Пьер застегивал пуговицы на смокинге в тот момент, когда его жена появилась в дверях комнаты.
–Чего ты шумишь? Помоги мне с бабочкой, – попросил Пьер.
– Ничего, они все раздражают меня. Везде Софи, её так много, – она поправляла мужу бабочку, – Достала она.
– Прекрати, она же сестра твоя, чем ты недовольна?
– Я довольна всем, Пьер! – Аннетта поцеловала его.
–Тогда чего ты ведешь себя так? Зачем ты стравливаешь Софи, Филиппа и Кристиана?
– Ничего я не делаю! – Аннетта была раздражена.
– Послушай, если я не говорю ничего, не значит, что я слепой.
– Я не понимаю, о чем ты, – Аннетта не хотела говорить об этом: «Зачем он начал этот разговор? Еще не хватало, чтобы Пьер меня начал ненавидеть или подозревать в чет-либо.»
– Вы идете? Где Амели? Где Анннетта? Пьре! – мадам Бастьен перемещалась из комнаты в комнату на первом этаже, не могла усидеть на месте.
– Сейчас спустятся, не переживай! – мадам Морье успокаивала Элизабетт.
– Хорошо, Мари, – Лизи села на стул, сложила руки на коленях, подобрав пальцами платья. – Я переживаю. Все ли будет нормально?
– Перестань, Лизи!
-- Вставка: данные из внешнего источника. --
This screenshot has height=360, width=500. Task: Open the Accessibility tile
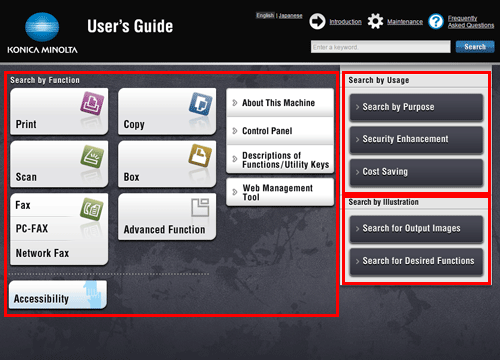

Что может быть не так?
–Ох, не знаю.
В доме мадам Бронтэ не было свободного места, играла «живая» музыка, кто-то танцевал, кто-то поглощал угощения, Софи и Кристиан танцевали. На Софи было прелестное бежевое платье, чуть ниже колена, подчеркнутая талия, расклешенная юбка, рукава были выполнены из кружева, которое покрывало и всю верхнюю часть платья. Волосы аккуратно собраны в пучок. Внезапно раздался звон. Аннетта поднялась со стула, держа в руках бокал.
–Аннетта, сядь! – шептала Амели, – Что ты делаешь?
– Софи и Кристиан! – начала Аннетта. – В этот столь радостный для всех день, желаю вам.
– Господи, надеюсь, она не вытворит ничего, – шепнула на ухо Луи Элизабет.
– Желаю счастья, детей, и конечно же, – продолжала Аннетта, оглядев Филиппа и Софи. – Чтобы призраки прошлого не мешали настоящему.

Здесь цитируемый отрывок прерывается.